Just to summarize very fast, the show was a standard soap, begun in 1966, with a sort of vaguely gothic atmosphere: brooding, dark, etc.  They played on "ghosts" as both possibly real things and a metaphor for all the haunting memories in the past of the family.  Mostly a weak, tired metaphor, but at least an idea.  Trouble is, the show stank.  Just terrible.  So they tried to spice things up a bit, throwing in bits of supernatural whatnots here and there.  Still stank.

Finally, Dan Curtis (the brain behind the show) decided more or less to go out with a bang.  He hired a Yale drama grad, Jonathan Frid, and broke the whole concept violently.  Willie Loomis, the unpleasant drifter, sneaks into the Collins family cemetery on Eagle Hill, hoping to find the jewelry buried with Naomi Collins some two-hundred-odd years back.  He discovers, instead, the vampire Barnabas Collins, and makes the awful mistake of letting him loose.  Curtis figured he'd have some wild times, then get the vampire staked, and end there.

Suddenly a vaguely gothic atmosphere has turned into a full-on monster movie, complete with flashing lightning, wolves howling, and the rest.  And the audience loved it, and with Barnabas Collins at the head of the cast the show went on happily for 5 more years, 30 minutes a day, 5 days a week.

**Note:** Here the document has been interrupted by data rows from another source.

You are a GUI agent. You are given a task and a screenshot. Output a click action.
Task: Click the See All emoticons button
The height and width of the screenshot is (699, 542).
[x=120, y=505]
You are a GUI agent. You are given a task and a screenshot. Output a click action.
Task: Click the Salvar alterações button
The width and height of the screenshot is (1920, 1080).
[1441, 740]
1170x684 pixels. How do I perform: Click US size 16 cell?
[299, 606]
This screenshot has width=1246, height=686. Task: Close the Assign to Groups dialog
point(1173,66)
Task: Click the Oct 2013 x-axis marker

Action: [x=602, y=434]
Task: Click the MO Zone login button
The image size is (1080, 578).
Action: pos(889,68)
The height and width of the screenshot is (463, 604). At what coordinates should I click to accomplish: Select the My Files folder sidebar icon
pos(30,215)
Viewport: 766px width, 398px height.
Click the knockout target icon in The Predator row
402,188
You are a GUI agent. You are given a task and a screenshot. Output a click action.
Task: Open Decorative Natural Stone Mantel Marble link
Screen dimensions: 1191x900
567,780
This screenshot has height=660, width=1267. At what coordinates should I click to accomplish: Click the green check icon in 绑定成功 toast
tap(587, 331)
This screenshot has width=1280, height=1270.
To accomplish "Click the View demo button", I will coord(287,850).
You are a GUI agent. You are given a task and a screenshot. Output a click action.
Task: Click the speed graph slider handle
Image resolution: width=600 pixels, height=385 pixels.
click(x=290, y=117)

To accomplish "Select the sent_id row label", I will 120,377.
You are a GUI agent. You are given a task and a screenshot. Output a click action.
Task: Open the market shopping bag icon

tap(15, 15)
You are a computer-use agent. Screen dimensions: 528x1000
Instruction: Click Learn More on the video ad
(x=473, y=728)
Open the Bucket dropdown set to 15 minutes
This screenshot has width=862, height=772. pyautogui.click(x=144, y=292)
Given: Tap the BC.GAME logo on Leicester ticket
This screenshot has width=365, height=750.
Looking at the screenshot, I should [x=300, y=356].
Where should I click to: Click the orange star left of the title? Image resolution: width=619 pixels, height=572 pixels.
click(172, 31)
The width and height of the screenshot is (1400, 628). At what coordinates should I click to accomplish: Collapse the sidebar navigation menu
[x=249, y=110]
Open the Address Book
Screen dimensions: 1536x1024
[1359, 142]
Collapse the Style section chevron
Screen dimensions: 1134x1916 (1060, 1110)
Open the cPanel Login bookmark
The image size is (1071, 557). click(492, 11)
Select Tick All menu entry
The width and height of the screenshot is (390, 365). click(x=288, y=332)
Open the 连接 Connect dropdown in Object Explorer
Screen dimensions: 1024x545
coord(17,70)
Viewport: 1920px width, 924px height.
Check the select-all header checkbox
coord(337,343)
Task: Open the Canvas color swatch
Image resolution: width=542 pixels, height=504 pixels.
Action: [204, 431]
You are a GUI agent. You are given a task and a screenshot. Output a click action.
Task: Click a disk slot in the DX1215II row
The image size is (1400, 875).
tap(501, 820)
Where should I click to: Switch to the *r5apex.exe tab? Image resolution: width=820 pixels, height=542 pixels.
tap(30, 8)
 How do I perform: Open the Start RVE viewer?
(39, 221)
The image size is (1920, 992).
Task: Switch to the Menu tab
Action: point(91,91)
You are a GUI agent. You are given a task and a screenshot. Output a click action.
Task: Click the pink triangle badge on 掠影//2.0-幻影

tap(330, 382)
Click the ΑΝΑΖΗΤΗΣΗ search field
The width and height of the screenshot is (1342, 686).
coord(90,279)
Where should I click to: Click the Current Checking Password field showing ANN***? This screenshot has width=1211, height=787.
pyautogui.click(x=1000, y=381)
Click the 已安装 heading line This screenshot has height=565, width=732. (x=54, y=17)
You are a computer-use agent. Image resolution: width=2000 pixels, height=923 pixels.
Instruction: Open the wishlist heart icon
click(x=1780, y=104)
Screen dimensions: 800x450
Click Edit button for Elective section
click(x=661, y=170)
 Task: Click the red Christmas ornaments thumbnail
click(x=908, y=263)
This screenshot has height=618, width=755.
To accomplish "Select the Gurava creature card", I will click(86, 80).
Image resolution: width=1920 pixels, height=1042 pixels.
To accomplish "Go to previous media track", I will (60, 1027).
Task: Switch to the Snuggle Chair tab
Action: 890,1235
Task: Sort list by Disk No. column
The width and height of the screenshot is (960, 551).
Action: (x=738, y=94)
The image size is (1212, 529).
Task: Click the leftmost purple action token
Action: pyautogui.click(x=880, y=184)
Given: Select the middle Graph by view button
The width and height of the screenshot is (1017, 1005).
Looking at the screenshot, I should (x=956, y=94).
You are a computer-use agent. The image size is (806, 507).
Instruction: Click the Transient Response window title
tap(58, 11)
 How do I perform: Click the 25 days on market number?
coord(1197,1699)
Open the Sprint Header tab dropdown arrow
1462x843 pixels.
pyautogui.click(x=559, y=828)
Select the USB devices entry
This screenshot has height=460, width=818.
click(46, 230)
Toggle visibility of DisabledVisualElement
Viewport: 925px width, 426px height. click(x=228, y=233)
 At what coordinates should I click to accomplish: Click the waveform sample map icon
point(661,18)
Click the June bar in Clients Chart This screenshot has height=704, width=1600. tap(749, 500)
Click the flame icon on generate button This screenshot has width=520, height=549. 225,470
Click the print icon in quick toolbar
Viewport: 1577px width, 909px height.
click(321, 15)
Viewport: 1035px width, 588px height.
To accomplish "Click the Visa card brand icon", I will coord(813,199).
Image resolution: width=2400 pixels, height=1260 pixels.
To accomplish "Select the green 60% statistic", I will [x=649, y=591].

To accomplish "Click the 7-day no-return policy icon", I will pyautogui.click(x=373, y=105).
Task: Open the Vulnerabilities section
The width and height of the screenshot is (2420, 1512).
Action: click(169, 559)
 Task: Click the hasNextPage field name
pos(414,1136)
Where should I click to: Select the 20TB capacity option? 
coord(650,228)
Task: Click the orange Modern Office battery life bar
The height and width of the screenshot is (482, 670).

So why is this genre shock?  You sort of have to watch the early stuff and then the rise of Barnabas to see it, but basically the thing is that all the characters know they're in a gothic.  And they know that it's all classic soap stuff: who slept with whom, who's who's baby, who's who's twin sister long lost, and so forth.  And they have all this stuff ready to go, to explain what's happening.  They experience genre shock, which makes it wonderful for the viewer.  So for example when Willie, having stupidly opened the chained-up coffin [safety tip: don't unchain ancient coffins if you can hear a heartbeat!], turns up at the Blue Whale bar, the folks try to argue with him about why he's such a rotten guy.  Thing is, Willie has just shifted genres, and he's just not in their game any more; they don't understand it, he won't play, and they wander around wondering why he seems so oddly pale.  And why there are all these calves dead without any blood....

No really, this is genre shock like nothing else.  Soaps are one genre, whatever the atmosphere.  Monster movies are quite another.  Dark Shadows made them into one thing, and suddenly became super-popular overnight.

Sorry to ramble --- I like Dark Shadows.

Chris Lehrich
Chris Lehrich

Jason Lee

Chris,

Your post gave me a serious case of the chuckles, from Sherwood Forest all the way to poor Willie.